ED42B-03:
Designing Geoscience Educational Innovations That Propagate

Thursday, 18 December 2014: 10:50 AM
Peter Lea, Bowdoin College, Brunswick, ME, United States
Abstract:
NSF and other funders have supported the development of undergraduate STEM educational innovations over the past decades, only to see many yield limited uptake and impact beyond the grantee institutions. Numerous factors contribute to this complex problem, but one cause is likely insufficient incorporation of the understanding of how innovations propagate into project design. Following J.W. Dearing and colleagues, “dissemination” can be characterized by “push” approaches, which mainly emphasize one-to-many information sharing. In TUES/CCLI proposals, dissemination strategies have commonly taken the form of the “3 Ps” (presenting, publishing and posting) , with overall modest impact. Since the seminal work of Everett Rogers, however, “diffusion” of innovations has been understood as an inherently social process among potential adopters, which interacts with community norms and existing practices. Keys to diffusion include close understanding of the needs and context of the potential-adopter community and the development of “pull” within it, as well as support for implementation of innovations.
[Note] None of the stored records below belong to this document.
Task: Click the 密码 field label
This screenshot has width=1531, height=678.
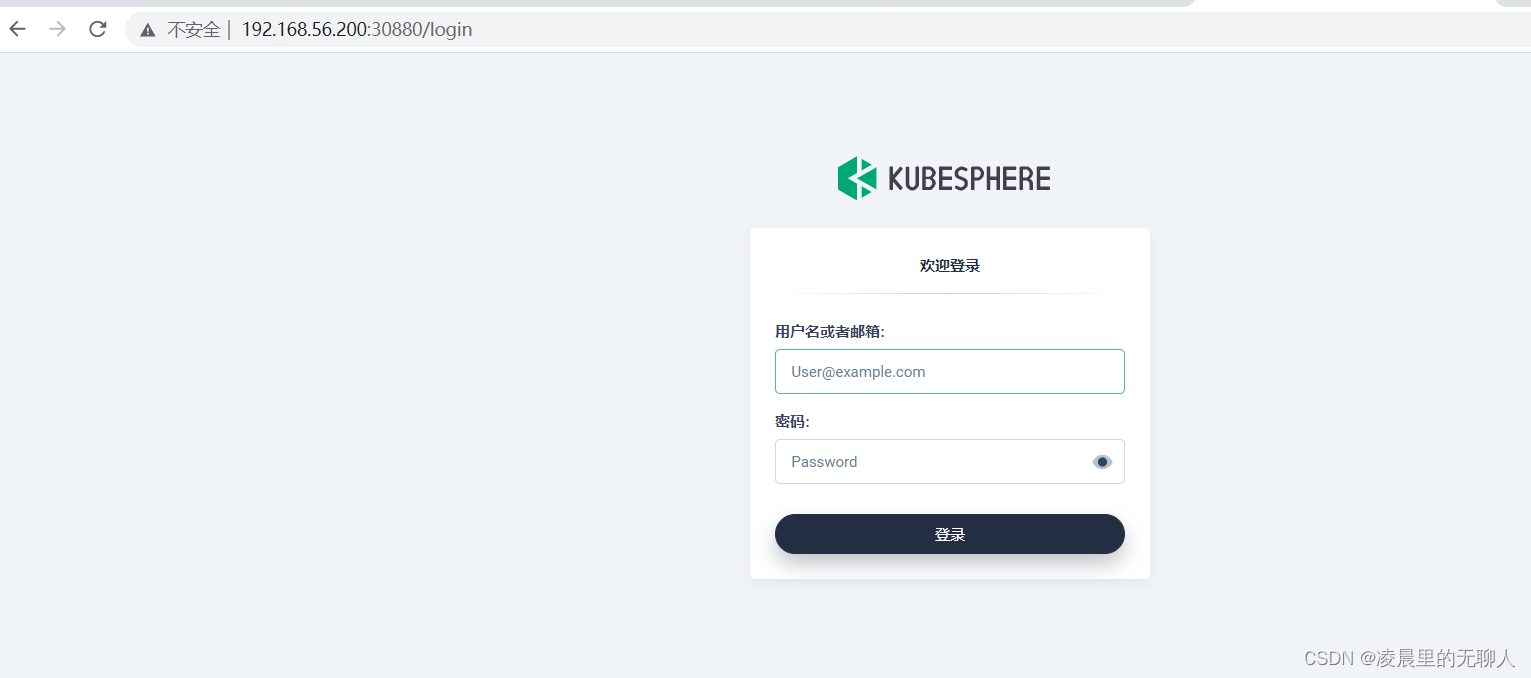Action: 792,422
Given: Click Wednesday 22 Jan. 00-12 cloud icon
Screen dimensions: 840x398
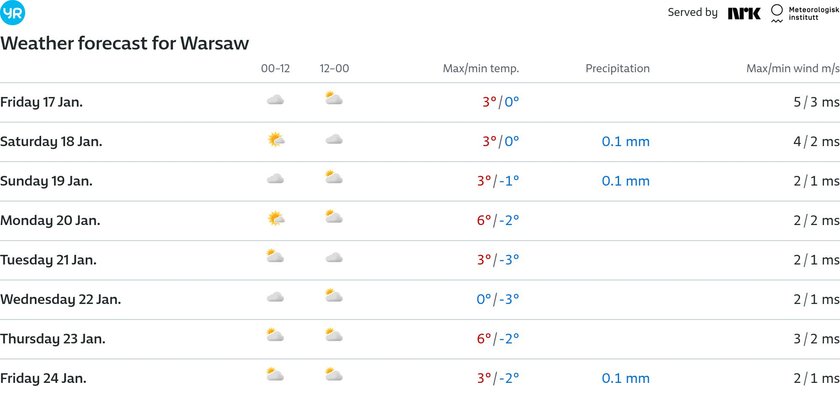Looking at the screenshot, I should point(275,297).
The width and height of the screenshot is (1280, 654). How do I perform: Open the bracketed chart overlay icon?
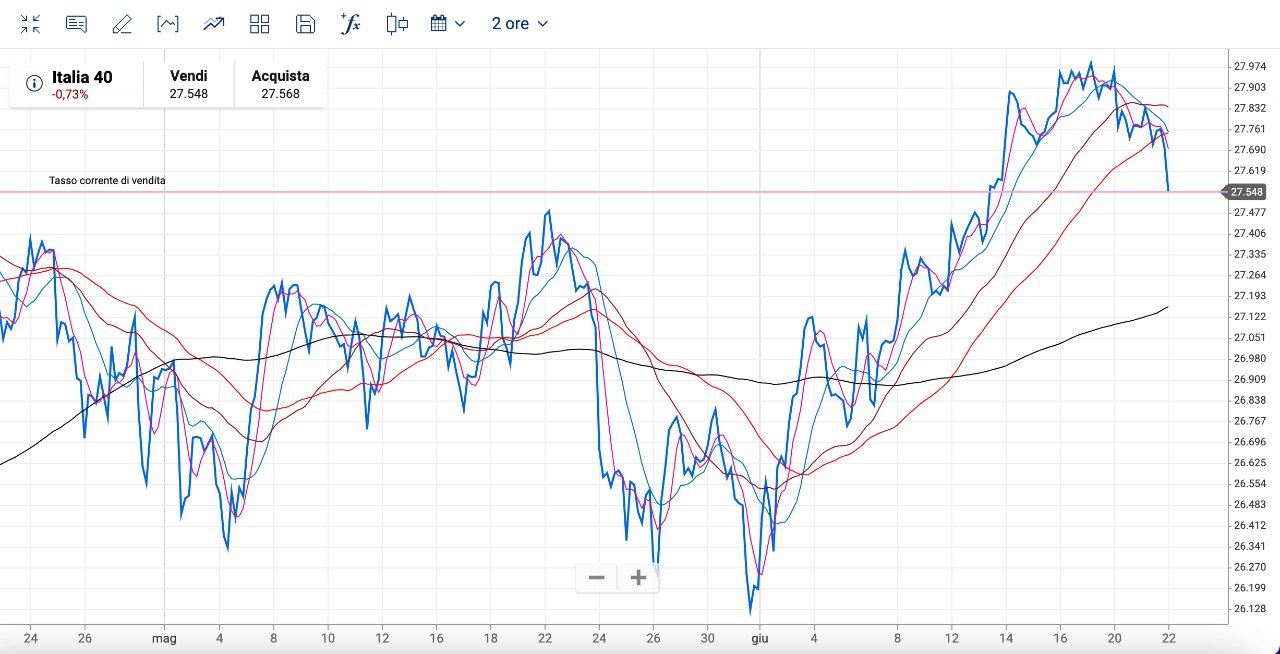point(168,24)
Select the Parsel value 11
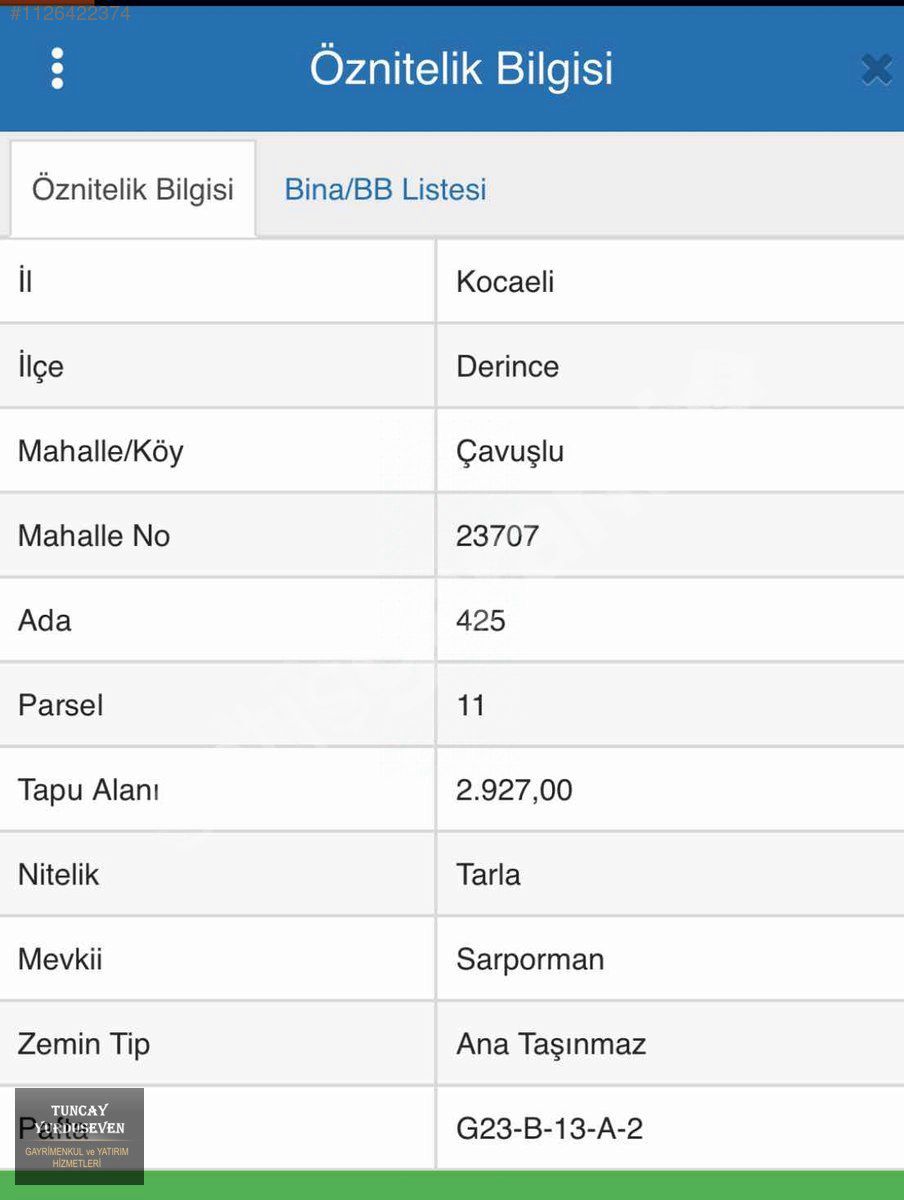The width and height of the screenshot is (904, 1200). coord(471,706)
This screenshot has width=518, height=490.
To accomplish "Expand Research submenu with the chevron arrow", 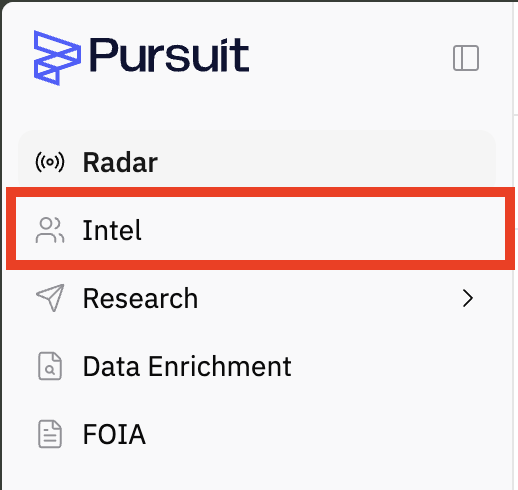I will click(468, 298).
Potential approaches to facilitating diffusion of innovations include a) using “lean start-up” methodologies (e.g., NSF’s I-Corps-L program), in which explicit business-model hypotheses are tested through customer-discovery interviews, commonly leading to pivots where initial hypotheses are not confirmed, b) providing a range of potential commitment levels for adopters tailored to levels of support (“reverse Kickstarter model”), c) supporting decentralized communities of practice in which adaptations and tacit knowledge can readily be shared, d) encouraging crowd-sourcing of innovations, with an “architecture of participation” informed by successful open-source projects, and e) integrating innovations with discipline-based educational research, e.g., big-data approaches which allow A/B testing and analysis of clickstream data that reveal behaviors along a novice-to-expert continuum. Such new directions will be facilitated by stronger partnerships with technologists and data scientists, as well as community development of learning objectives and assessment standards that are sufficiently flexible and transparent and allow rapid feedback.